(TASKS):
a. In the computational linguist's bio, how many messages were processed during Mission 4636?
b. Extend the computational linguist's bio, picking up after its final line.

Bio
I'm a computational linguist working in communication technologies.
This covers a broad area of technology and development, from crowdsourcing and machine-learning for
extracting rich information from natural language, to the installation of supporting infrastructures.
I work as the CEO of Idibon, based in San Francisco,
and (when I get the chance)
as the Chief Information Officer for Energy for Opportunity in Sierra Leone.
When not working, I write an occasional article on language and technology at: Jungle Light Speed and travel the world by bicycle, most recently
cycling across Alaska
Some past work:
Global Viral Forecasting.
In 2011 I worked at Global Viral Forecasting (now Metabiota)
as the Chief Technology Officer for EpidemicIQ; a system that is tracking
disease outbreaks world-wide. The goal is to predict and prevent future epidemics.
Google Flu trends
found that you can predict flu outbreaks by simply modeling the symptoms that people choose to search for.
Imagine if you modeled all the world's available medical information and reports?
Crowdsourcing language and cognition.
Language and cognition tasks that used to take thousands of dollars over several months can now be completed in a matter of hours for a few dollars. While I originally worked in commercial crowdsourcing applications, and more recently in social development, many of the most exciting applications are in scientific research.
In July 2011, I helped run the
Workshop on Crowdsourcing Technologies for Language and Cognition Studies, for the first time bringing together the researchers who are embracing these new technologies and strategies.
We are already seeing the beginning of paradigm shift in language research back
to empirically savvy approaches. Crowdsourcing technologies are set to become one of the leading tools in this
new wave of research methodologies.
Mission 4636. I coordinated the translation, geolocation and categorization
of emergency text messages sent in Haiti in the wake of January 12, 2010 earthquake. This was the only
emergency response service available to people within Haiti during this critical period. The primary emergency responders were the US Military who for the most part did not
speak Haitian Kreyol or know the locations of addresses in Haiti. Working with more than 1000 Kreyol and French-speaking
volunteers from 49 countries, we created a system that allowed us to turn raw text messages in Haitian Kreyol into categorized English messages with precise coordinates
with an average turnaround of just 10 minutes. According to the responders this saved hundreds of lives and directed the first
aid to tens of thousands.
In total, we processed more than 80,000 messages. It was the first time that crowdsourcing had been used for real-time humanitarian relief and it is still the largest deployment of humanitarian crowdsourcing to date.
Classifying and extracting
meaning from short message communications with machine learning and natural language procesing.

(PROVIDED DATA):
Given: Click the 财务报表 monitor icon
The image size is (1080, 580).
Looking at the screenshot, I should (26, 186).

...

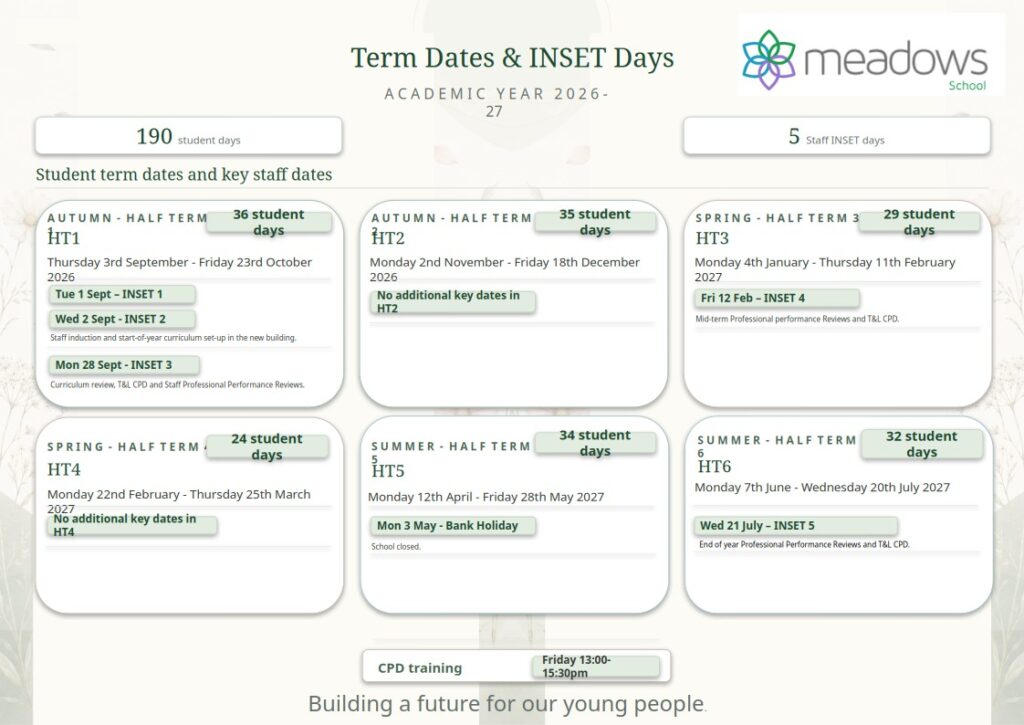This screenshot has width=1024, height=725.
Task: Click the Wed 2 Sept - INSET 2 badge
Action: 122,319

--

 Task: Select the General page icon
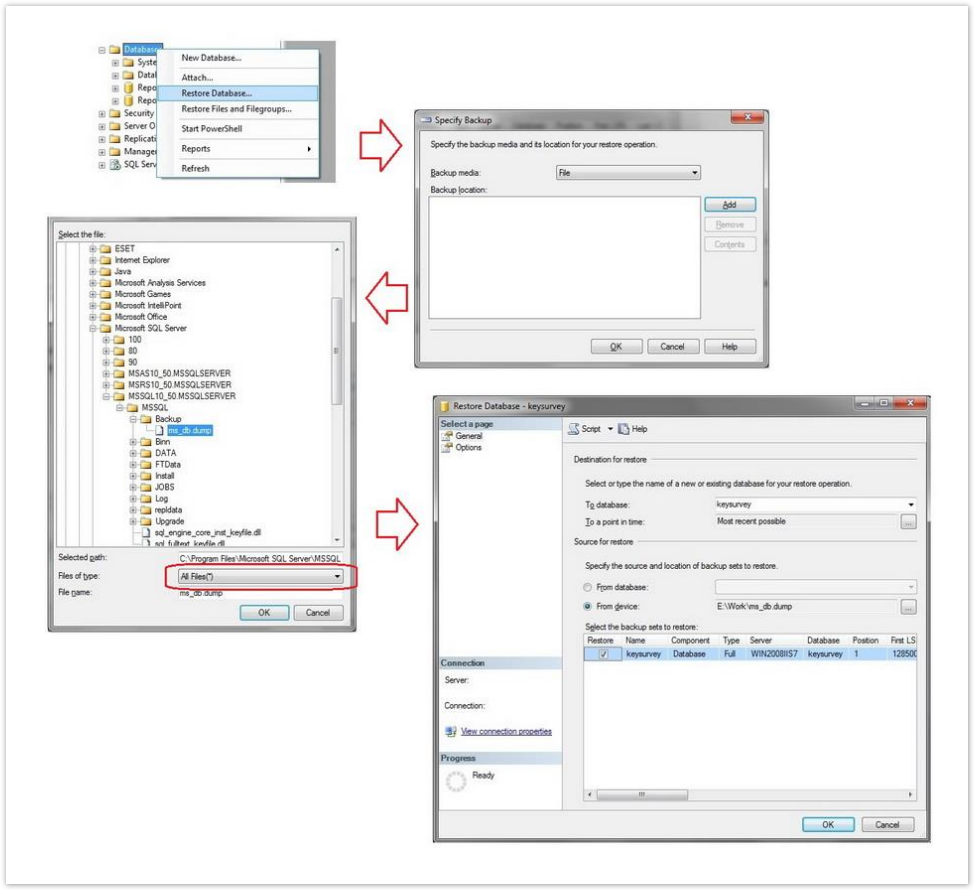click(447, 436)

(ANSWERS FOR THE TASKS):
a. More than 80,000 messages.

b.
This project was the focus of my Ph.D. and it looked at methods for automatically classifying text messages (SMS) in low resource languages,
and for extracting information such as locations and the names of people.
A new architecture was developed that adapts to the variation in the language by
combining subword models with incremental learning
over streaming data. By looking at messages in Chichewa, Kreyol, Pashto, Urdu and Sindhi we
were able to combine linguistic models with spatial and temporal information to identify the
topics of messages with high accuracy and confidence.
Pakreport. I developed modules that allows Pakreport's information management component to
outsource the value-adding tasks of translation, geolocation and categorization to
volunteers working with CrowdFlower.
This means that work is cross-checked among multiple workers so that the information is not
susceptible to the potential errors of any one volunteer, ensuring data-quality for the
aid agencies using the service and meaning that the volunteers can help without
fear of accidentally introducing bad information.
Reported Speech in Matses. In late 2009 I had the privilege to live with the Matses and study their language.
The Matses people live in a remote enough corner of Peruvian Amazon and only
gave up their prior nomadic lifestyle in 1969, making it an under-studied and endangered language.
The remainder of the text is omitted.